Teriakan yang sama muncul terus teratur seiring dengan tiap dorongan dari dalam. Rasanya seperti ada pup besar yang mau keluar, tanpa mengedan pup itu terus menerus mendorong minta keluar.

"haduuuh sakiiiiiittttt"

.....

ketika dokter Ningtyas datang, di bukaan 8 si jabang bayi belum juga ada tanda-tanda turun. katanya masih jauh di atas. Ujung kepala sudah terlihat tapi masih terlalu jauh dari jangkauan.

Saya masih berbaring ditempat tidur bersalin, meringkuk kesakitan. Sebuah selang dipasang supaya kandung kemih saya tidak harus menampung air seni. Katanya kandung kemih yang penuh salah satu menghambat jalan bayi turun.

Air seni dan kotoran keluar seiring dengan dorongan dari dalam semakin kuat.

"jangan ngeden bu"

"Tarik nafas yang dalam bu, kasih oksigen buat bayinya"

Beberapa bidan terdengar memerintahkan instruksi.

Karena gak boleh ngeden tapi dorongan dari dalam membuat seolah saya ngeden otomatis, akhirnya saya sekuat tenaga menahan "si dia yang mendorong untuk keluar"

Tanpa terasa kaki saya tekuk sampai tumit menyentuh pantat. sakitnya luar biasa.

Jam 8 saya masuk UGD, jam 2 saya masih terbaring menahan sakit di ruang bersalin.

Suami saya tampak meninggalkan saya sejenak menuju dokter ningtyas. Ketika ia kembali ia berbisik "sayang, masih kuat?"

Spontan saya bilang"udah sesar aja"

suami saya kembali ke dokter ningtyas kemudian mengisi kertas-kertas dan terdengar bidan dan dokter mempersiapkan prosedur sesar.

saya pikir, dari keputusan sesar itu, operasi akan segera dilakukan... ternyata... saya masih harus menunggu dalam keadaan mules luar biasa.

Menunggu team dokternya lengkap. Dokter anastesinya sedang berada di RS Fatmawati. Team dokter yang lain entah dimana. Masih harus menunggu ruang disiapkan, obat disiapkan dan lainlain.

Rasanya lamaaaaaa banget.

saya cuma bisa teriak "ini saya gak bisa dikasih bius dulu??"

Dari ruang bersalin saya dibawa dengan kursi roda ke ruang operasi sambil menahan dorongan dari dalam yang semakin kuat. Saya tidak perduli terus berteriak tiap rasa sakit datang.

Ternyata saya dibawa di ruang transit dulu sebelum ke ruang operasi. dokternya belum datang. Haduuuuuuuh......

Jam 4 saya baru dibawa ke ruang operasi. Beberapa menit di tes alergi dan tekanan darah. Seseorang memasangkan infus di tangan kiri dan alat tensi di lengan kanan. Akhirnya rasa sakit hilang setelah saya disuntik di pinggul belakang. Obat bius.

Setelah itu semua terasa enteng. Saya tidak lagi bisa merasakan mulesnya, tapi semua suara di ruangan itu masih bisa saya dengar. Seorang dokter bertanya "ibu hobinya apa?"

Pertanyaan super gak penting itu saya anggap tidak terdengar. Usut punya usut ternyata yang bertanya itu dokter hypnobirthing, dengan maksud membuat saya rileks. Hah, mana saya sepat menjawab pertanyaan macam itu.

Tekanan dan goyangan di area perut masih bisa saya rasakan, hanya terasa seperti gerakan, tanpa ada rasa sakit.

Sayup-sayup terdengar "oiya, tersangkut"

Sepernyata si baby berusaha sekuat tenaga keluar tapi tidak berhasih karena terlilit tali pusat di lehernya.

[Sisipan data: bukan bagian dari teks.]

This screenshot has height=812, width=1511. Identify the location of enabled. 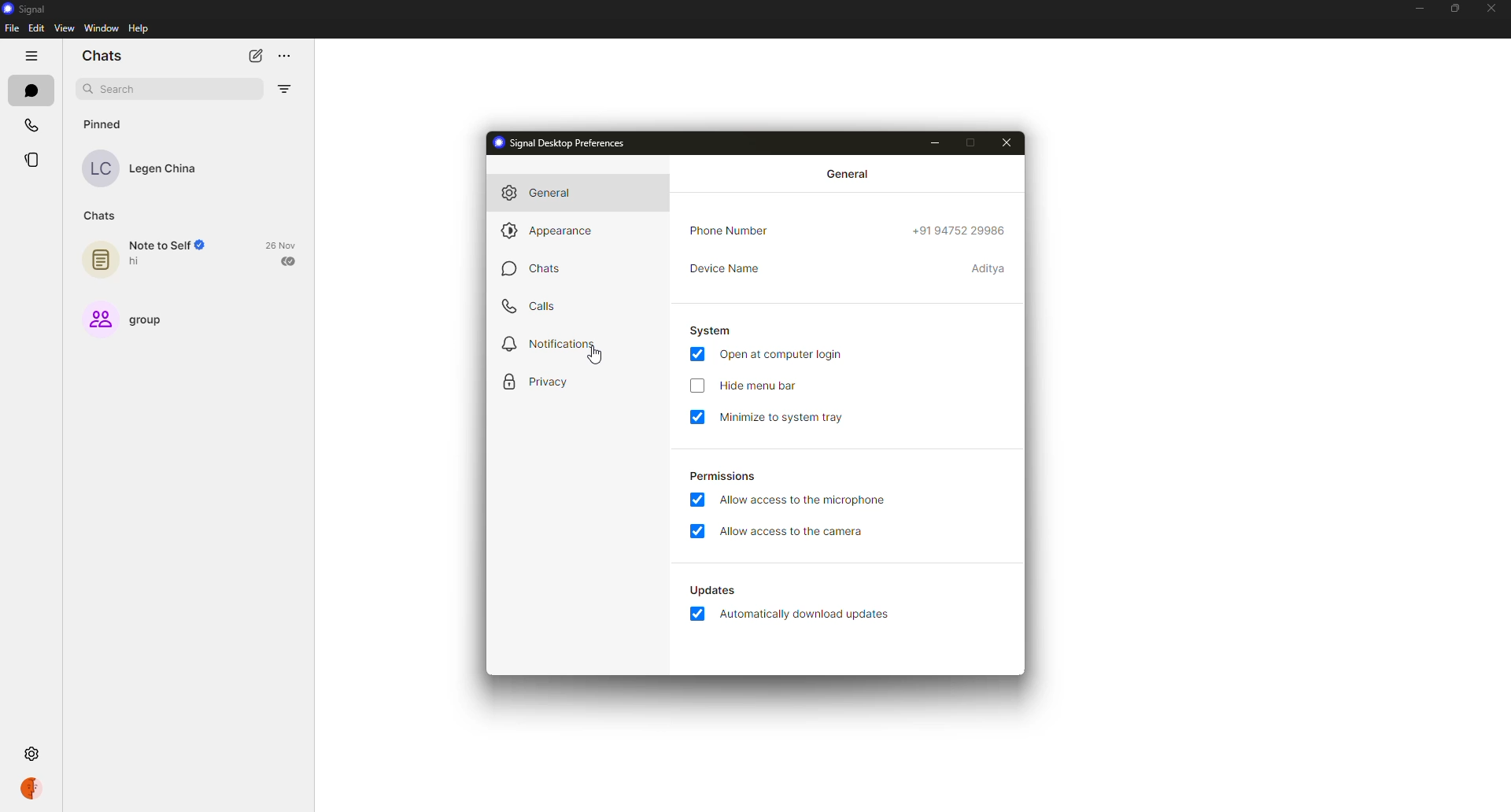
(697, 531).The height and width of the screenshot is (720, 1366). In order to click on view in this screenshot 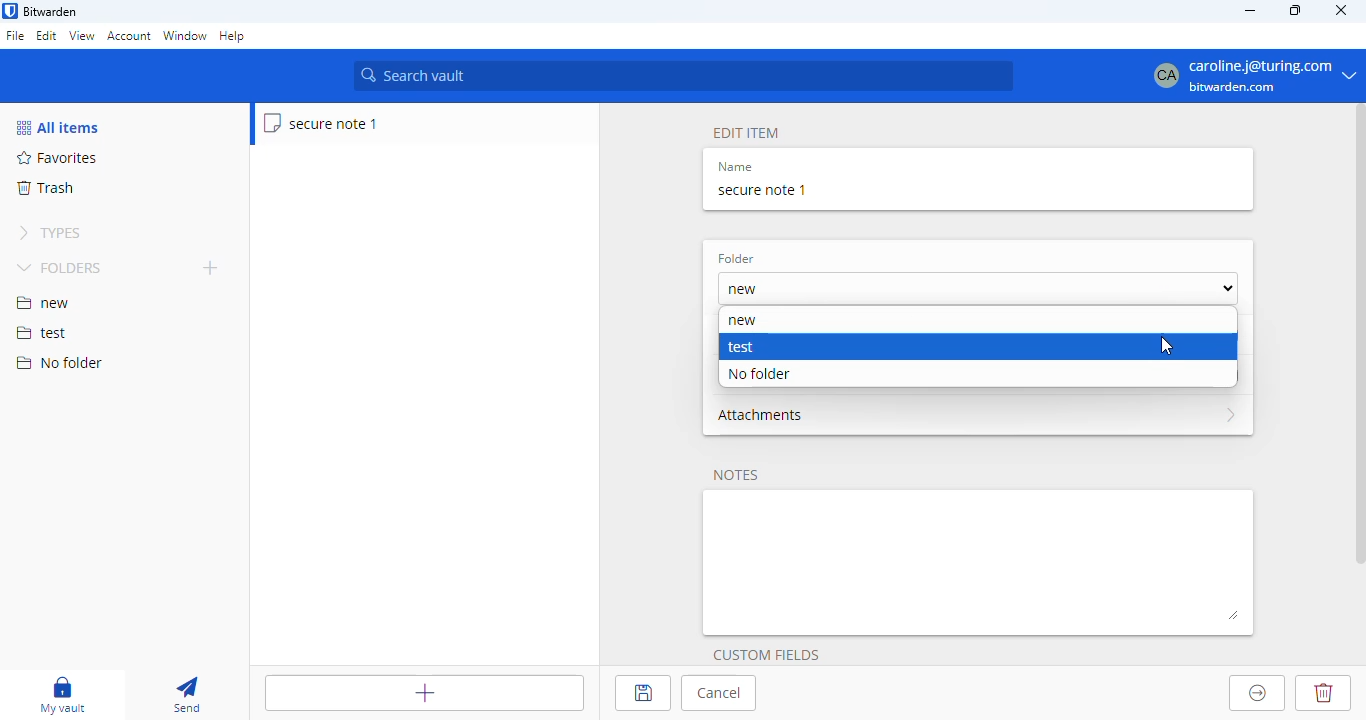, I will do `click(81, 35)`.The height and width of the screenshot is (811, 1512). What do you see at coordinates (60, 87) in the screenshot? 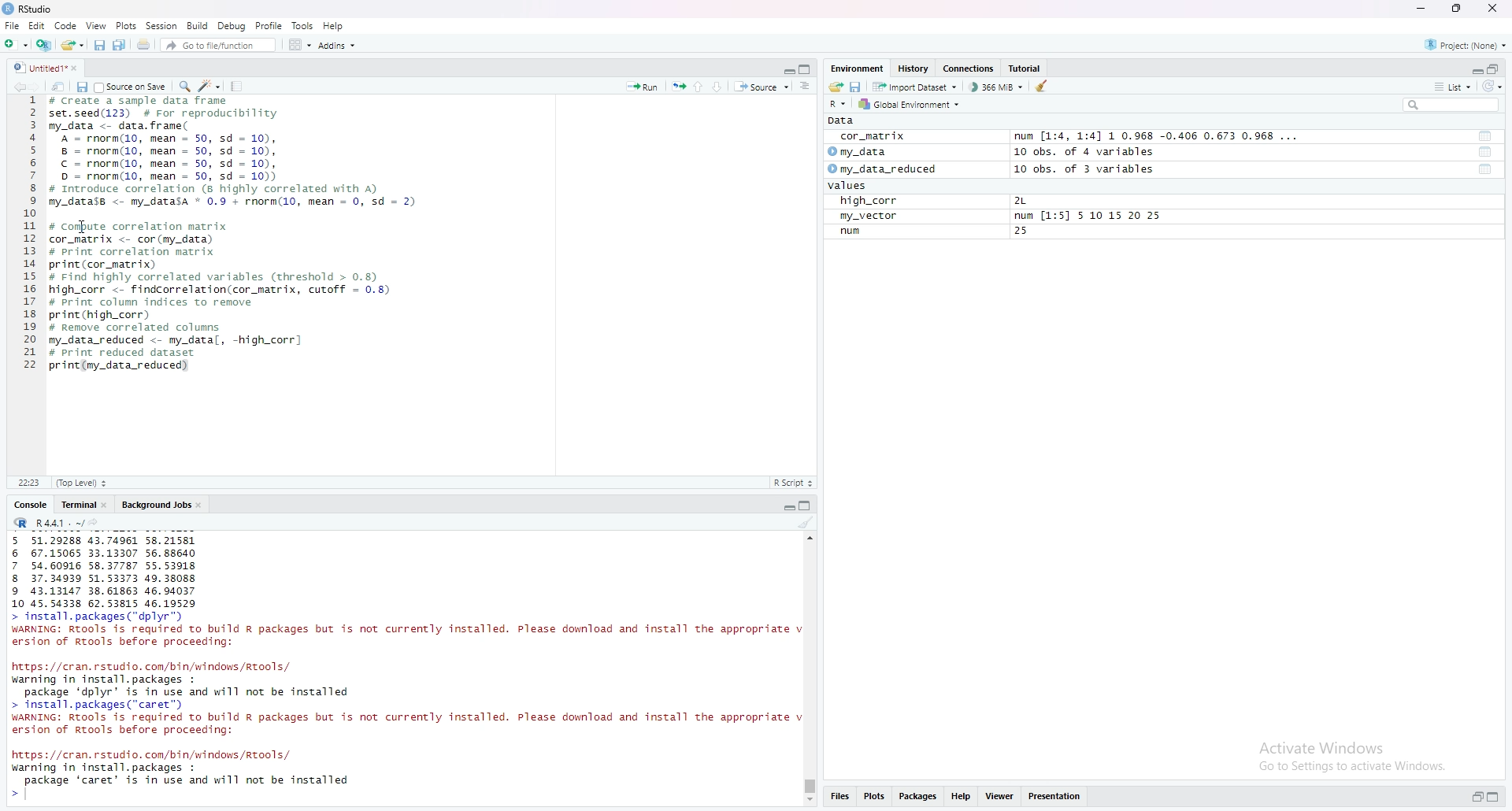
I see `share` at bounding box center [60, 87].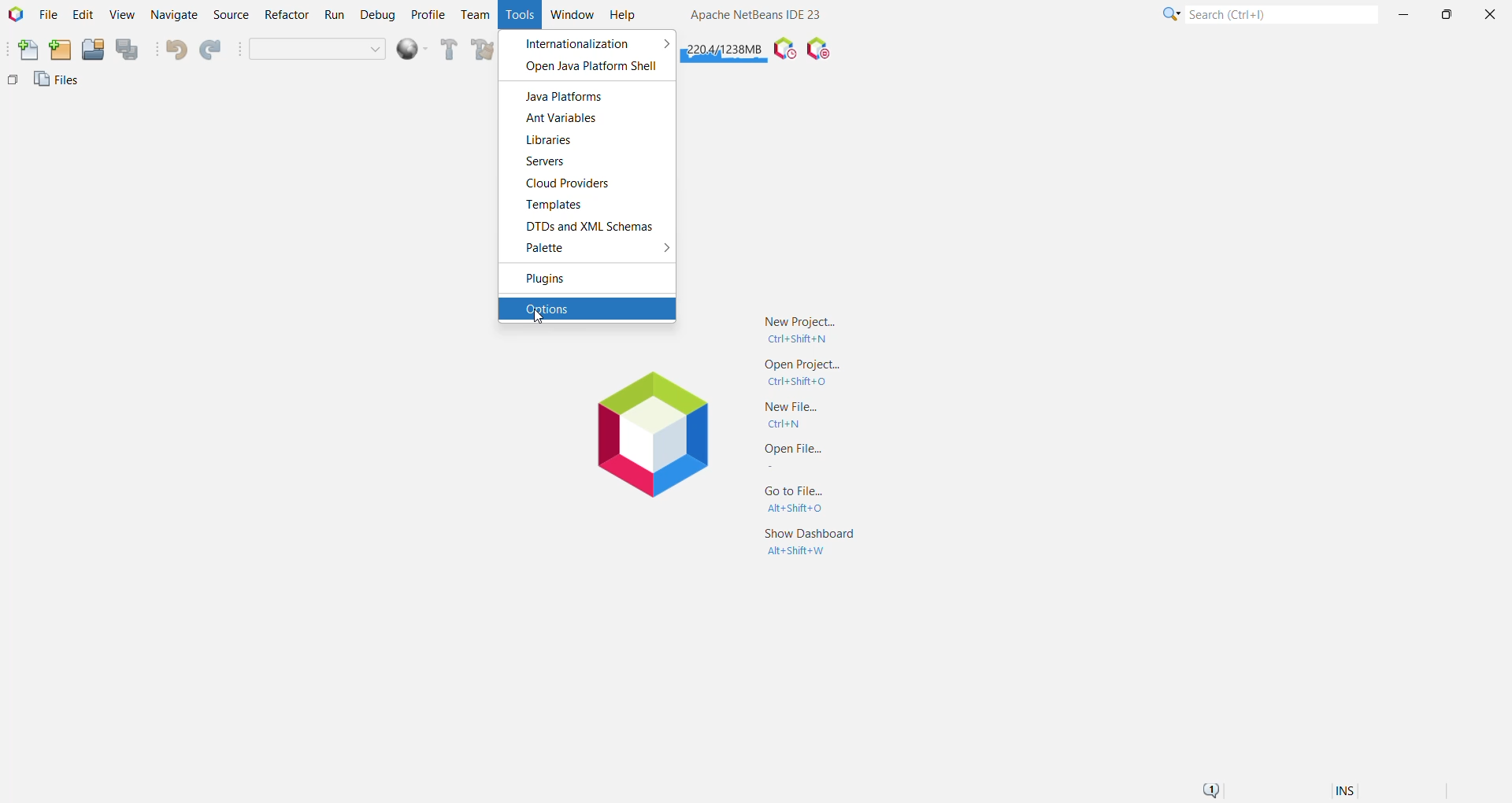 The height and width of the screenshot is (803, 1512). Describe the element at coordinates (485, 51) in the screenshot. I see `Clean and Build Main Project` at that location.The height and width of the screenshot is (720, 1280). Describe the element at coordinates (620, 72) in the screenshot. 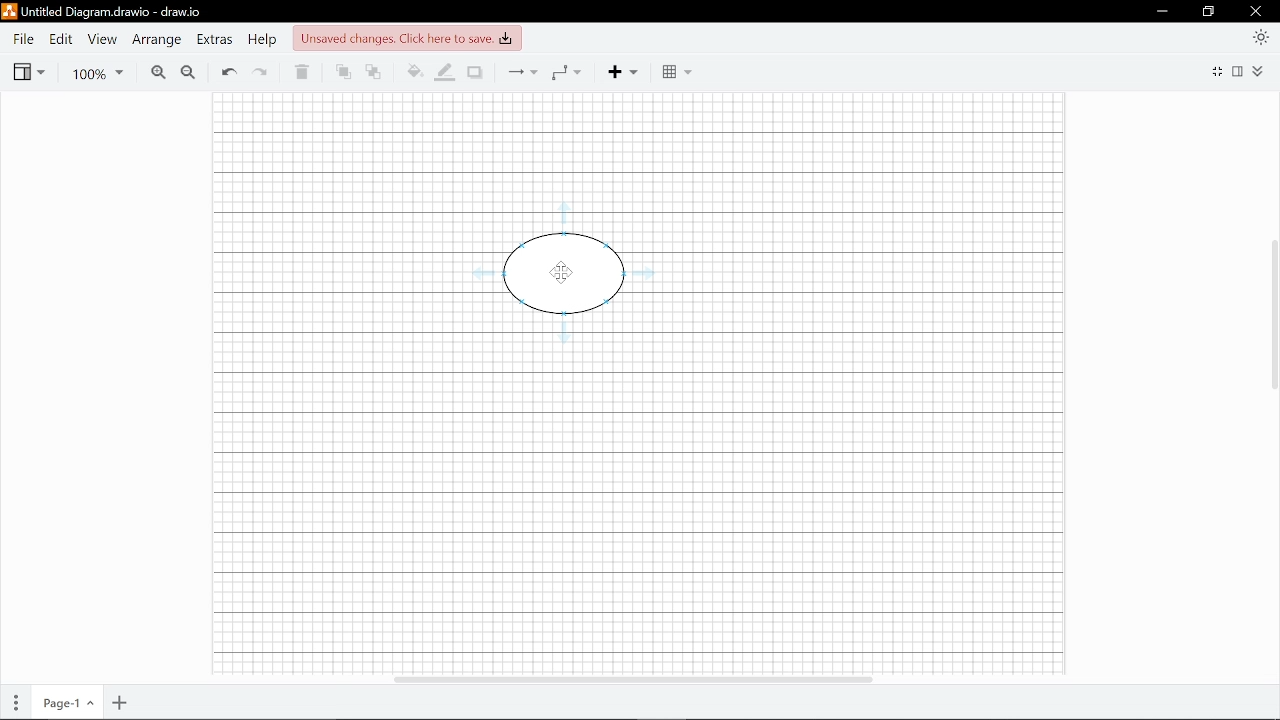

I see `Add` at that location.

Badan saya rasanya begitu enteng sampai sepertinya saya beberapa kali tertidur tapi tetap terjaga. Saya bolak-balik melirik ke arah jam dinding. Operasi yang begitu lama.

16.00 saya masuk ruang operasi.

16.45 bayi saya berhasil dikeluarkan, tanpa menangis. Beberapa menit kemudian ia dibawa ke saya setelah dibersihkan dan dibedong. ia diletakkan di payudara saya. Spontan ia menghisap payudara saya sebentar ketika kemudian dibawa pergi kembali karena tertidur di dada.

18.00 operasi selesai. Saya masih tidak bisa merasakan apapun. Bahkan ketika dipasangkan kateter, dipakaikan kain dan dipindahkan ke ruang transit kembali.

Sekitar 1 jam saya diruang transit. Suami, mama dan bapak boleh masuk bergantian.

Saya masih dalam keadaan fly dibawah pengaruh obat bius.

Tekanan darah saya terus dipantau dengan mesin otomatis yang menyala beberapa menit sekali.

Pertanyaan saya cuma 1 when will i see my baby?

Menjelang jam 2 petugas masuk dengan membawa tempat tidur beroda. Saya pun dipindahkan. Dengan pinggang kebawah masih mati rasa.